▶ [Page]
— START —

India is a republic only when its laws result from free public discussion and pass open scrutiny

The Preamble to the Constitution declares that India is a ‘Republic’. This self-description must be taken seriously: being a republic is integral to India’s political identity. Moreover, this is not just a descriptive but also a strong, ethical, normative claim. Being republican is an ideal to which we are meant to consistently aspire, and when we go astray, we should know that we have done something wrong, feel remorse, and make amends. If our political identity loses its republican character, we must quickly act to restore it. It is because we cherish being a republic that on every January 26 since 1950, we celebrate this founding moment. The parade and the ritual surrounding it are meaningless unless we get the spirit behind the event.

— END —

Data for locating words and elements:
— START —

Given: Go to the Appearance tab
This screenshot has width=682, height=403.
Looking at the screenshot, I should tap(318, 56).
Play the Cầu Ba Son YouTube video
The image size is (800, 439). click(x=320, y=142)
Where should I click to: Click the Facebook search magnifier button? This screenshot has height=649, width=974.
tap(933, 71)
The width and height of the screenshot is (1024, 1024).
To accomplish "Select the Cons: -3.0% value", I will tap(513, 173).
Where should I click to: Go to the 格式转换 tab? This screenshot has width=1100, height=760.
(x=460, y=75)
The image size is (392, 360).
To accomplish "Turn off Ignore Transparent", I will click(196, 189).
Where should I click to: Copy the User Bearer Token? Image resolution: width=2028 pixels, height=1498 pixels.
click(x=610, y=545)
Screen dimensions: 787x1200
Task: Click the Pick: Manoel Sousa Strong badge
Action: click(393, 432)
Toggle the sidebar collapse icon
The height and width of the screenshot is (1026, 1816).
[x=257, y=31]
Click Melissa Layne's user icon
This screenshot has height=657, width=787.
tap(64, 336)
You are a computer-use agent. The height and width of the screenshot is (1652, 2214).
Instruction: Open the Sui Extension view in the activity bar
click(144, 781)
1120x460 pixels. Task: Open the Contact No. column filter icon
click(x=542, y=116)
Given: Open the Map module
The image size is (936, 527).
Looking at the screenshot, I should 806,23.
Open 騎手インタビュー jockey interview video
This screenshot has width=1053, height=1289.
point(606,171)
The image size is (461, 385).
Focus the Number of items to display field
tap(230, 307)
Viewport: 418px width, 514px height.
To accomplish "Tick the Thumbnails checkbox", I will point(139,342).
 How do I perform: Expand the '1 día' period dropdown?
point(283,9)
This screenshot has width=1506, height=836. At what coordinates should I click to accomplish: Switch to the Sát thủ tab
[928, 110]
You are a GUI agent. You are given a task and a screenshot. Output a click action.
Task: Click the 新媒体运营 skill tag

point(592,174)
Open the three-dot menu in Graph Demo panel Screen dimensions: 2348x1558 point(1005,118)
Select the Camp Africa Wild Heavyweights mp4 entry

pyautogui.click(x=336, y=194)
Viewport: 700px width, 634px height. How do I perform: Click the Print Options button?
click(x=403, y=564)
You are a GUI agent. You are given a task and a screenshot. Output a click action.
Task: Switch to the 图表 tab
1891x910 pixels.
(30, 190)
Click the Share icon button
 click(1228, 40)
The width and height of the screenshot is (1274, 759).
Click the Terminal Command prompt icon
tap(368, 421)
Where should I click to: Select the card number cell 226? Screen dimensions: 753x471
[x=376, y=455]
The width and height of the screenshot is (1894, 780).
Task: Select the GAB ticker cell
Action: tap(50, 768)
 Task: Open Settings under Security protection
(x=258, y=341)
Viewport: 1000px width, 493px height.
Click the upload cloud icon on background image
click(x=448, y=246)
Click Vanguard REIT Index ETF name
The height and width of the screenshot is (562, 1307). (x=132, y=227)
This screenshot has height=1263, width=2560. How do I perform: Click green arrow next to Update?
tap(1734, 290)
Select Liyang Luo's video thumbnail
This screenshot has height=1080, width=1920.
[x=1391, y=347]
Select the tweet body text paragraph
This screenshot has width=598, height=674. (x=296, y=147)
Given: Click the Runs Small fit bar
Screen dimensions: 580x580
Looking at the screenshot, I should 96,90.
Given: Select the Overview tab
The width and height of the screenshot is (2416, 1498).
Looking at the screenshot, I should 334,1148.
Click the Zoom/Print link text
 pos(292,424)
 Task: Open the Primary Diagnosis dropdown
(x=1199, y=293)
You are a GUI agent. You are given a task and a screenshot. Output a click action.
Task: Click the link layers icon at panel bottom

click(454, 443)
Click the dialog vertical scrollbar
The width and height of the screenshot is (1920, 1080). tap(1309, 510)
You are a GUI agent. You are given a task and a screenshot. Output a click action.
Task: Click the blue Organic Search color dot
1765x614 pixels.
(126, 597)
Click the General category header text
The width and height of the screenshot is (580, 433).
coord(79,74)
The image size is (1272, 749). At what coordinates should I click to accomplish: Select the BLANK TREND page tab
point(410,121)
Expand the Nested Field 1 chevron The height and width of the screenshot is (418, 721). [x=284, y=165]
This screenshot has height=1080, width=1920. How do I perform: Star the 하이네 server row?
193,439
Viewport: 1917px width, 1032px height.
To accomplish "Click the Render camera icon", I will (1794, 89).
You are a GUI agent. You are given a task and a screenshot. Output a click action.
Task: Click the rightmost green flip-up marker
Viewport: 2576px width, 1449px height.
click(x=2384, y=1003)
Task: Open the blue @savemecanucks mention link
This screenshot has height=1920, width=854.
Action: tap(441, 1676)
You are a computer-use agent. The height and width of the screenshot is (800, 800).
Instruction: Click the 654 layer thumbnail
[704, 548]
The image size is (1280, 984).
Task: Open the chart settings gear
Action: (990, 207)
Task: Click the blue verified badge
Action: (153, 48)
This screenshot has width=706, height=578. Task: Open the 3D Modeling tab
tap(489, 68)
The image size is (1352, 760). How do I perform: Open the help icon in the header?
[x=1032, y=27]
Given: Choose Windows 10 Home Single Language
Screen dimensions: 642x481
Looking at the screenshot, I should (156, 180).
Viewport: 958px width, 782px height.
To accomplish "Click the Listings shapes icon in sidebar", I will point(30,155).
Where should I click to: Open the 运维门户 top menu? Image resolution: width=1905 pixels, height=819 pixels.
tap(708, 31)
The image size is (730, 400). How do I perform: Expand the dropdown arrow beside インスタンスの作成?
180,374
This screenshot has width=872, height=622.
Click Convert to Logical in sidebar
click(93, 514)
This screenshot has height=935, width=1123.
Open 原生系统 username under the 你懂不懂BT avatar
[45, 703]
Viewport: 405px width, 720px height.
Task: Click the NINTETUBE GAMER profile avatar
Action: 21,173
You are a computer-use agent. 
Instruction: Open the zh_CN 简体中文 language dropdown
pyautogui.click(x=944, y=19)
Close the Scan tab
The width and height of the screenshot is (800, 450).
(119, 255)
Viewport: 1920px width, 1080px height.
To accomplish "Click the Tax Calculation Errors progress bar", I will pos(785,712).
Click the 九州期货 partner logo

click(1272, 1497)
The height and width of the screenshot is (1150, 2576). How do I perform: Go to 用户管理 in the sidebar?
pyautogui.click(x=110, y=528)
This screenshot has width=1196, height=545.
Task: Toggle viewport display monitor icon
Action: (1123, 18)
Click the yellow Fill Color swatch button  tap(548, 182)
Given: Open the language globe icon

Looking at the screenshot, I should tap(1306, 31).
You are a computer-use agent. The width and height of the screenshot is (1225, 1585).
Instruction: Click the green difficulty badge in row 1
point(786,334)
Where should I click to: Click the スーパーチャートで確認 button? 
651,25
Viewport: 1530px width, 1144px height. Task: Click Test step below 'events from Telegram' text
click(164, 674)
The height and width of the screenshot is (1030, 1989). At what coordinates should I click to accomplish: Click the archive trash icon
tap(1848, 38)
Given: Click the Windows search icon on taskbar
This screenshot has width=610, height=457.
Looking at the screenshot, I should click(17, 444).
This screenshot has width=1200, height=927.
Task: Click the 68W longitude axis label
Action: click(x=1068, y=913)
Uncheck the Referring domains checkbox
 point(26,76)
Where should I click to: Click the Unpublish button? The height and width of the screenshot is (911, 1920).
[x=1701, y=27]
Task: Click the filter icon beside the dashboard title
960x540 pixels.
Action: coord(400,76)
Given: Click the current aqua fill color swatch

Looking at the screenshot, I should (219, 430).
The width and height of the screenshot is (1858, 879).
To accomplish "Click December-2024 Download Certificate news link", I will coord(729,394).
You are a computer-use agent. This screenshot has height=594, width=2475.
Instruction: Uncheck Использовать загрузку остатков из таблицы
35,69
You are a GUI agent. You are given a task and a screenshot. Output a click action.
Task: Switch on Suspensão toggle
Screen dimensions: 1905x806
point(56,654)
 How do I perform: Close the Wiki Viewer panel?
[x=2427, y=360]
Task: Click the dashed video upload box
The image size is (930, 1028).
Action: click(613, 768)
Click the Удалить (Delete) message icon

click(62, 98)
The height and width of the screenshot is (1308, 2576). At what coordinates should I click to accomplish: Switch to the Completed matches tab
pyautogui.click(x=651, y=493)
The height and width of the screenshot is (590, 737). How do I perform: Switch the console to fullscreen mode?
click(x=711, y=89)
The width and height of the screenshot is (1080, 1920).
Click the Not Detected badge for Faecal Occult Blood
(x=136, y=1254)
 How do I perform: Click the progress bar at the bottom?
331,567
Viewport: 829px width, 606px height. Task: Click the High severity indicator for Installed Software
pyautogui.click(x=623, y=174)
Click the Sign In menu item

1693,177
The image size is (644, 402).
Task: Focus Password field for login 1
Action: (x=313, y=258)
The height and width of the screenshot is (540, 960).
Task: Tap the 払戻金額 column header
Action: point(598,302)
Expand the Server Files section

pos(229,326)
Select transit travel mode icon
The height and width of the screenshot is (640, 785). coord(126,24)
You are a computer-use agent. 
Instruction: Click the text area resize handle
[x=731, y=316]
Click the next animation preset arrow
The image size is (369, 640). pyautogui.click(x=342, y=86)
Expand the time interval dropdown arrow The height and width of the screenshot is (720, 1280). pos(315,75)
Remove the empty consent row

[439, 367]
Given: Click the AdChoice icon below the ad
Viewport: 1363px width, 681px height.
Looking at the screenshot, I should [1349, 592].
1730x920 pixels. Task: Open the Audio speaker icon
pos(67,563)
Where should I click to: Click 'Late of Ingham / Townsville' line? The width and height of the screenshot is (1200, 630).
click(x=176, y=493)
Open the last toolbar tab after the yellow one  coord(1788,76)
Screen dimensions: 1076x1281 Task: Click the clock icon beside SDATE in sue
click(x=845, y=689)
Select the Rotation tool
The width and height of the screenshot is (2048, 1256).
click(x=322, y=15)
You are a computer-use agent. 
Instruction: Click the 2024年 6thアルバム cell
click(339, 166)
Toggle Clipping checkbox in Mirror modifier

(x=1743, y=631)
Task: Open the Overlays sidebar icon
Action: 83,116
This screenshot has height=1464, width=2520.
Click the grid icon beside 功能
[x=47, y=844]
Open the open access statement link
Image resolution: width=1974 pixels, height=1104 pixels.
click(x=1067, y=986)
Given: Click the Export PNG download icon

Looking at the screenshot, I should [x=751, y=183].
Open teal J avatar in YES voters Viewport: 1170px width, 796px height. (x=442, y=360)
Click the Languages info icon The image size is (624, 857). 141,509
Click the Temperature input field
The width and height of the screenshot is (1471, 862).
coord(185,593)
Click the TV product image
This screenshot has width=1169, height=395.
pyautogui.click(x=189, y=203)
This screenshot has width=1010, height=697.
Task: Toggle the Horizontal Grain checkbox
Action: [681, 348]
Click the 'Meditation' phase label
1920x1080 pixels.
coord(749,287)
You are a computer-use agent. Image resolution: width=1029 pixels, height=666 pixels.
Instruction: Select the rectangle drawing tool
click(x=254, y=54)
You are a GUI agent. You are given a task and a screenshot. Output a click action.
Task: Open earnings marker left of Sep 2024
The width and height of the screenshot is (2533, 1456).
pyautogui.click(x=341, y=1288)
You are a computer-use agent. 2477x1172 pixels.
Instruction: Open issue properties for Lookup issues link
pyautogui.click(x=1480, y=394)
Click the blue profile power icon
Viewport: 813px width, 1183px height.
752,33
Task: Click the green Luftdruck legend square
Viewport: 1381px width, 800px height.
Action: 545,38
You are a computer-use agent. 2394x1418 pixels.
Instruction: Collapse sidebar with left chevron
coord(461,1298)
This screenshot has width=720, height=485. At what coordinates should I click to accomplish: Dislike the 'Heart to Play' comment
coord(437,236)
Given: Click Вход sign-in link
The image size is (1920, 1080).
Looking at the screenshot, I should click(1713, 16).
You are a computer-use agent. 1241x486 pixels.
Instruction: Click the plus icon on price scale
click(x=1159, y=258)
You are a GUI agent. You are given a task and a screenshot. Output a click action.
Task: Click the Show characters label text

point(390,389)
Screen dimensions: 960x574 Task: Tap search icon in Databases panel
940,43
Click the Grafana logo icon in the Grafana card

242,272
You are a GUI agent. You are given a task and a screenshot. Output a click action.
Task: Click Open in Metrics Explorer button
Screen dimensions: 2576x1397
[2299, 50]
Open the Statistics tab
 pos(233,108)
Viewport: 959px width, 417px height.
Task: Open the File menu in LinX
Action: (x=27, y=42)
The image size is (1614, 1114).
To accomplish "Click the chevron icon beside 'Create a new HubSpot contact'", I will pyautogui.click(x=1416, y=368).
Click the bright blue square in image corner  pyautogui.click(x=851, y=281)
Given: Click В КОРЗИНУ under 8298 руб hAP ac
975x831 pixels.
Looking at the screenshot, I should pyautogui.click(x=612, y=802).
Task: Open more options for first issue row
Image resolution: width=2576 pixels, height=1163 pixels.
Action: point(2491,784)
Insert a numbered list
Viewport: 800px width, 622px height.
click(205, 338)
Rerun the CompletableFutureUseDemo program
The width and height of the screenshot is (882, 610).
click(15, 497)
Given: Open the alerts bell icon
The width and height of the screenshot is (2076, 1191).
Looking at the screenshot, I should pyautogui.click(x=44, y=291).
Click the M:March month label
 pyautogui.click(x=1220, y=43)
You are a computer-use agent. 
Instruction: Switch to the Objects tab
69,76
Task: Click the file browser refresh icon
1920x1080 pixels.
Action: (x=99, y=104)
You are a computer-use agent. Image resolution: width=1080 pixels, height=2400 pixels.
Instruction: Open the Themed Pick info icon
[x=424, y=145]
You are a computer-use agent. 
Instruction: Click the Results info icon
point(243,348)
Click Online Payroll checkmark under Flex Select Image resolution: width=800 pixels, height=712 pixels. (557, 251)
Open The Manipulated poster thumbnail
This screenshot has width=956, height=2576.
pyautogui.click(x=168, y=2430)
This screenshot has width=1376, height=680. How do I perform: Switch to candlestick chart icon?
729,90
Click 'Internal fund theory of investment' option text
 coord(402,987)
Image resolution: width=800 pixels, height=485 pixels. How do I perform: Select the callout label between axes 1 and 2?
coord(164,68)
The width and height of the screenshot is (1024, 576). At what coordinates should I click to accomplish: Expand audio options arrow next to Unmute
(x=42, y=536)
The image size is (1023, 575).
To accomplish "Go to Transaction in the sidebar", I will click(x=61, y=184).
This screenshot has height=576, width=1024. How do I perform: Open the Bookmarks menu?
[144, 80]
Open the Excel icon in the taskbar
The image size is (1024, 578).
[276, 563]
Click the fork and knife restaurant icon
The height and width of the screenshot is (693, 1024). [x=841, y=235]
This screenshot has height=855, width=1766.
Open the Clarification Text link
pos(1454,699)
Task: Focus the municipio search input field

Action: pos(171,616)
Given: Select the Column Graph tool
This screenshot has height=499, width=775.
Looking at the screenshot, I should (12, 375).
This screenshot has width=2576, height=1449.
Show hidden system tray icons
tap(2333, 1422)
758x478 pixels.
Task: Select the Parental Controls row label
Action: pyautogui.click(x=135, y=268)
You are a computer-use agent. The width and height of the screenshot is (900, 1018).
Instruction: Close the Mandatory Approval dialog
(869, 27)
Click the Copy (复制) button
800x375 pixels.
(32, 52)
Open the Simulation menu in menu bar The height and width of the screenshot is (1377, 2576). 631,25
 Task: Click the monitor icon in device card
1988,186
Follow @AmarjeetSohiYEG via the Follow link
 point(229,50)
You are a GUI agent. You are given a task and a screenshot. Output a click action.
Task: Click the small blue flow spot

— END —

▶ [Task instructions]
1 – Answer these questions about the essay on India as a republic:
(a) What does the Preamble to the Constitution declare India to be?
(b) On what date has this founding moment been celebrated each year, and since what year?
(c) What must be understood for the parade and its ritual to have meaning?
2 – How would you sum up the essay on India as a republic in two sentences?
3 – Write the next few sentences of the essay on India as a republic, continuing from its last sentence.

▶ [Responses to the exercise]
1 –
(a) A 'Republic'.
(b) January 26, every year since 1950.
(c) The spirit behind the event.

2 – The Preamble declares India a republic, a claim that is integral to the country's political identity and is also an ethical ideal to keep aspiring to, so that straying from it calls for remorse and amends. India celebrates this founding every January 26, but the parade and ritual are meaningless unless the spirit behind the event is grasped.

3 –
Against monarchy

What is meant by a republic and what is its significance? For a start, the primary collective intent behind a republic is anti-monarchical. The Greeks defined monarchy as the ‘rule of one (mono)’, a form of government where one person rules and all others obey; one is sovereign, all others his subjects. We usually associate it with the hereditary rule of Maharajas and Maharanis but in the Greek definition of the term, it also covers rule by modern dictators (autocracy). But what is wrong with the rule of one person? Why fear rule by one person? Perhaps the most pernicious quality about monarchy is that it subjects people to the whim and fancy of one person, to his arbitrary will. One day he likes us and gives us, say a land grant. The next day, he withdraws the grant and puts us in jail. All powers are vested in him. God-like, he becomes judge and jury, makes and executes laws, decides when they are violated, and rewards and punishes as he pleases. All these decisions affecting us are taken without discussion, mysteriously, privately, and expressed as revealed truth. The entire decision-making process remains close to his chest. Hidden from everyone, it brooks neither transparency nor accountability. It is this tyrannical potential of the rule of one person, the absolute and arbitrary use of power that we dread.